Sweeps can use specialized rods to scrape away creosote, debris and other buildup from the chimney lining. They can also use a chemical treatment to break down the glazed creosote into something that is easier to remove. They will also suck up all debris with a HEPA vacuum.
This is a messy job, so a professional will set up plastic or drop cloths to minimize the mess. They may also need to move furniture in the area of the chimney or fireplace. If this is a problem, you should make arrangements for them to come back later. You should also clear out any firewood, toys or other items that could be in the way of the sweep.
A chimney sweep will inspect your fireplace and flue for damage, pests, buildup, and structural problems. The sweep may also recommend masonry or other in-depth repairs. This can add significantly to the bill.

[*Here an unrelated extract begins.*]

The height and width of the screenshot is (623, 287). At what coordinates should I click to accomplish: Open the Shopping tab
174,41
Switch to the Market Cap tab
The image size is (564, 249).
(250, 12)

A basic inspection and cleaning typically cost $75 to $200. This includes removing creosote and clearing animal debris from the chimney walls. If the chimney hasn’t been swept in several years, expect to pay more. This is because it’s more difficult to remove accumulated soot and creosote.
The location of your home can also affect chimney sweep costs. Chimneys located in urban areas generally cost more to service than those in rural areas. In addition, houses with high or steep roofs require more expensive specialized equipment to reach. The chimney sweep’s experience and expertise also affects cost. Choose a sweep who is bonded, insured, and has been in business for at least three to five years. They should have permanent truck signage and online reviews, and be certified by the organizations they claim to belong to.